Tiap orang kemudian harus berburu dan bertengkar. Cerminan itu ada pada dua fakta; kesenjangan dan kriminalitas. Jembatan soal ini pada ketimpangan yang menganga serta kejahatan yang kian sadis. Salah satu yang dulu sempat populer adalah klithih. Anak-anak muda yang berasal dari keluarga kacau memutuskan diri untuk mengacaukan jalanan. Panggung jalanan kemudian jadi pentas raksasa yang tak lagi mampu menampung aspirasi publik: ruas jalan diatur bukan untuk menampung ide tapi atasi kemacetan, konvoi memakai jalanan dengan cara intimidatif dan karnaval gunakan jalan sebagai sarana iklan.
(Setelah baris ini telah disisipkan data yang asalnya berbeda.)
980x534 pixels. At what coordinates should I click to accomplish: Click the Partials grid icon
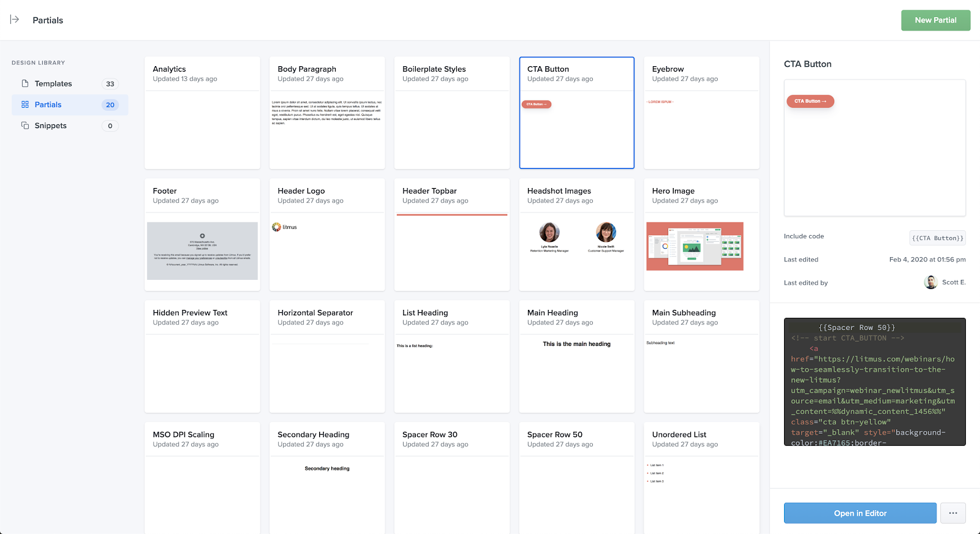pyautogui.click(x=25, y=105)
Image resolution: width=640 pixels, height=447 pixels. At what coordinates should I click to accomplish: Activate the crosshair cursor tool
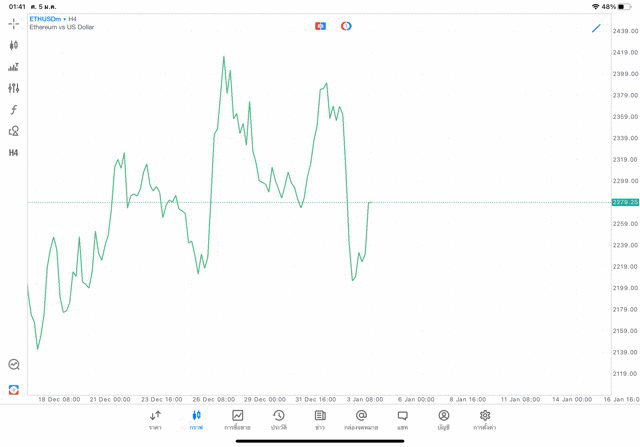[14, 23]
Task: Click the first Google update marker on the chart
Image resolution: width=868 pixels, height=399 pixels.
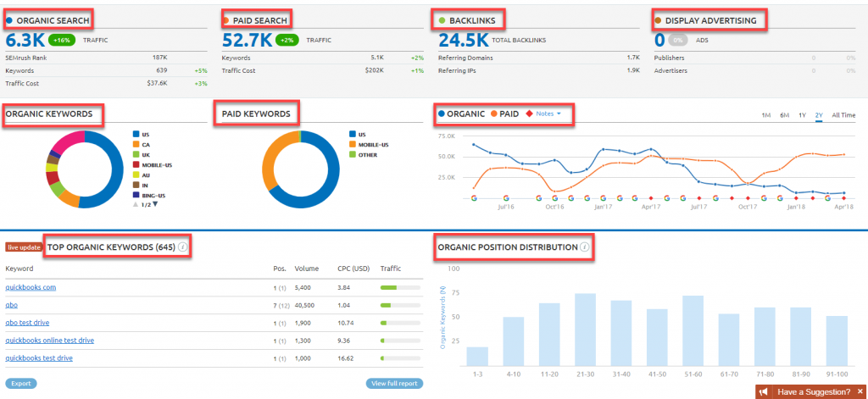Action: (473, 198)
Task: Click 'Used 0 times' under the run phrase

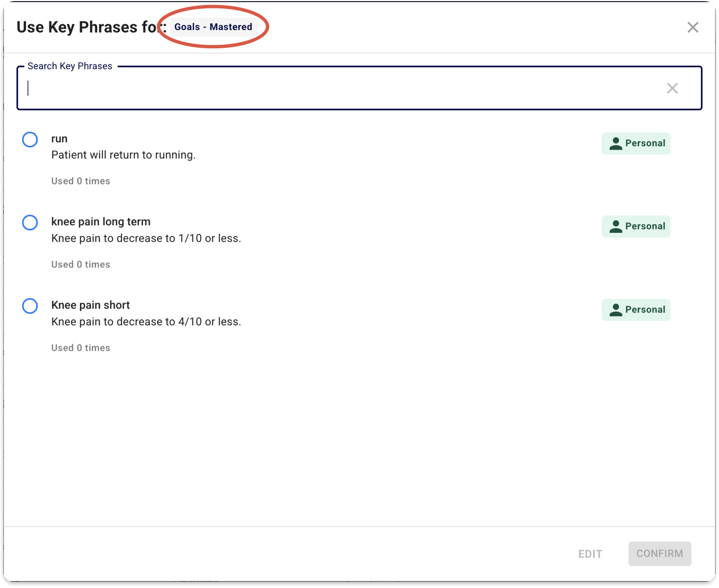Action: [x=80, y=181]
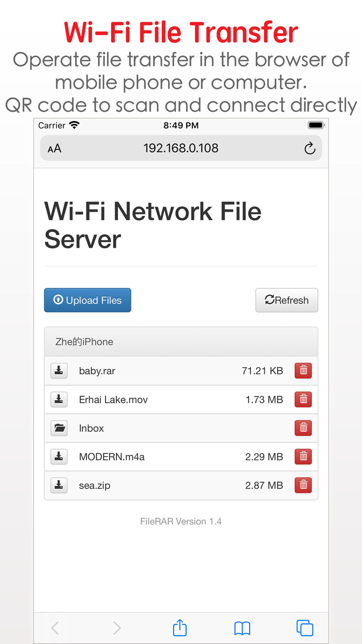
Task: Remove Erhai Lake.mov using its trash button
Action: click(303, 399)
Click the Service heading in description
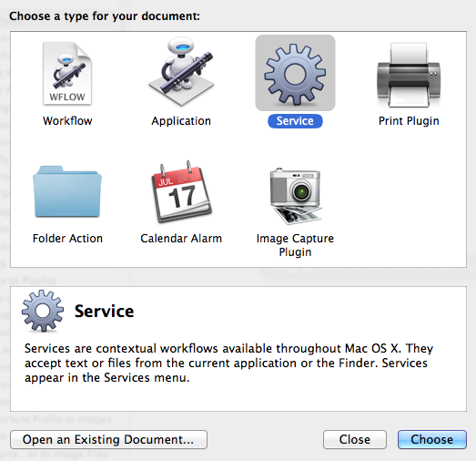 click(x=104, y=312)
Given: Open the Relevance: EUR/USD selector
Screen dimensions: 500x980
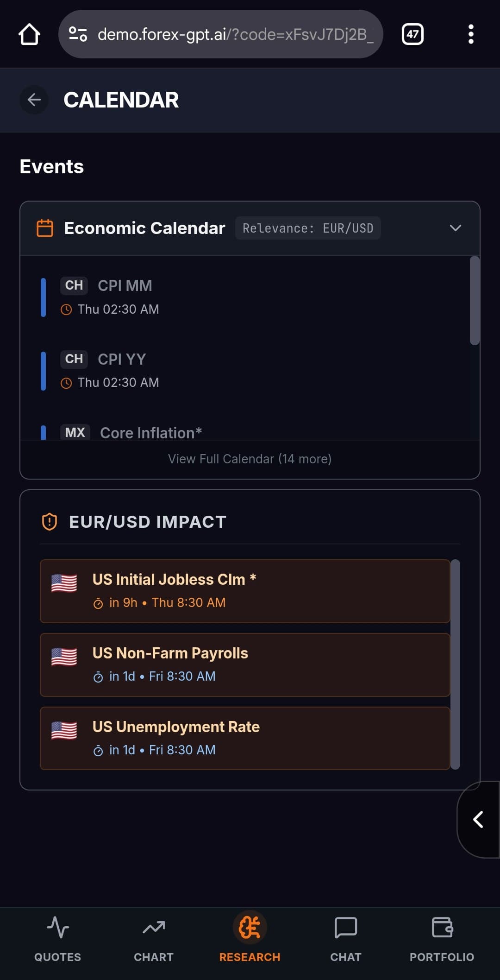Looking at the screenshot, I should pyautogui.click(x=308, y=228).
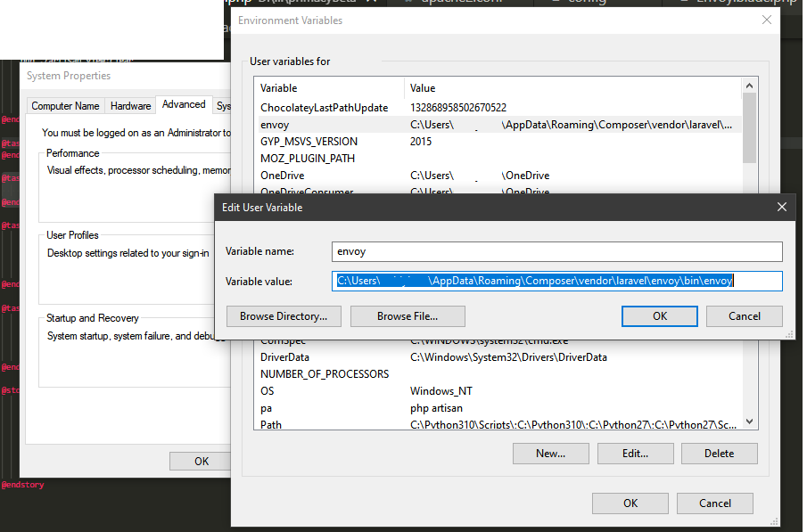Open the apache2.conf editor tab
Screen dimensions: 807x532
point(459,3)
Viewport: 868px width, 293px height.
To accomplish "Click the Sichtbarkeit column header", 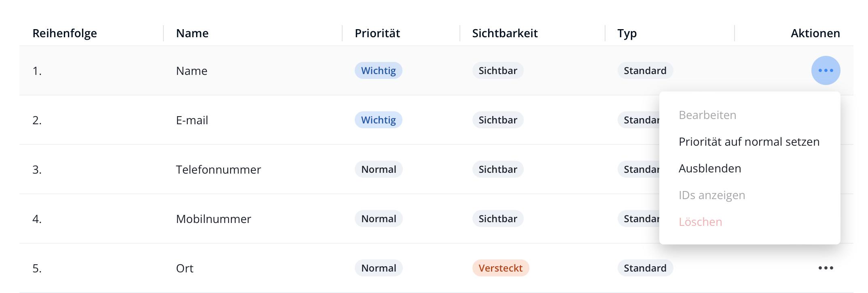I will click(505, 33).
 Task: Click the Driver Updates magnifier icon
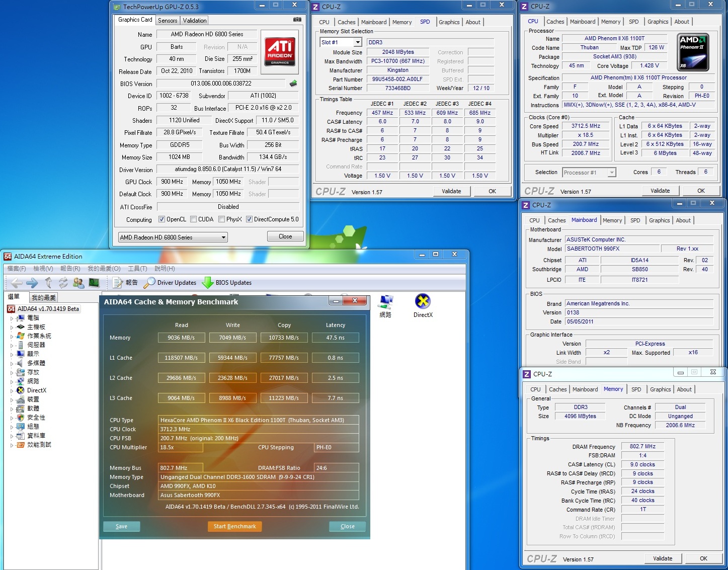pos(149,283)
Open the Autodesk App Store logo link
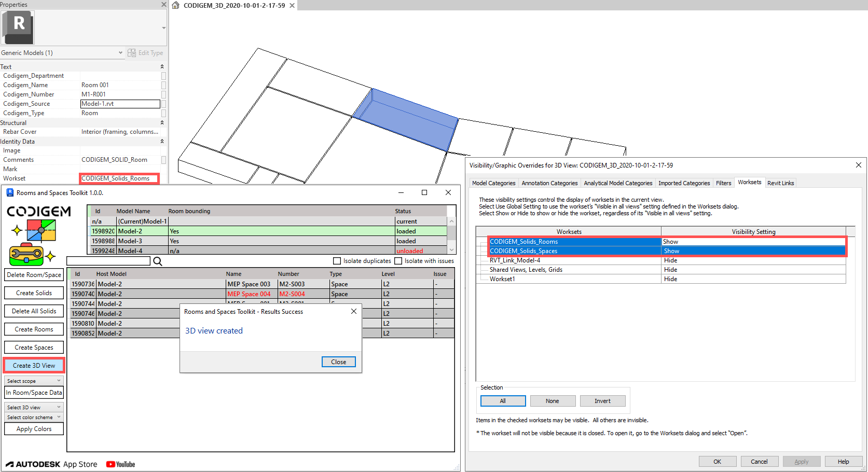This screenshot has width=868, height=472. 51,464
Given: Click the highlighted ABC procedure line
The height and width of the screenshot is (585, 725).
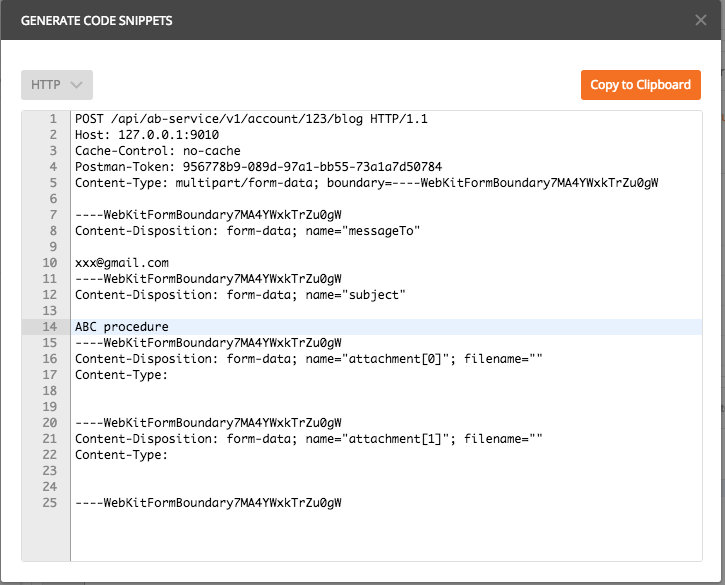Looking at the screenshot, I should point(121,327).
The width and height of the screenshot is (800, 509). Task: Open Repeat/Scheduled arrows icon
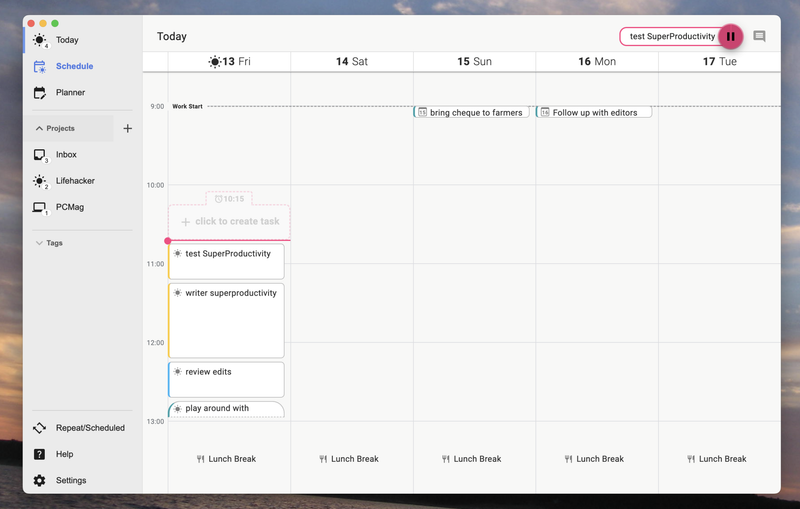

Kota ini kehilangan rakyat kecil dan kaum terpelajar. Kalau anda rakyat kecil dengan pendapatan kecil tentu tak mudah untuk kemana-mana. Wisata kuliner tak murah, wisata belanja apalagi. Bahkan pengajian sekalipun harus diingatkan untuk siapkan infaq segala. Yang kecil juga tak mudah dapat tempat: rumah kian mahal dan sekolah tinggi tak murah. Keadaan itu kian tak nyaman kalau kaum terpelajar juga kehilangan ruang. Buat diskusi kiri dianggap PKI dan bikin diskusi Iran dikatakan Syiah. Pertaruhan paling bahaya adalah kebebasan akademik yang kini jadi tak bermakna.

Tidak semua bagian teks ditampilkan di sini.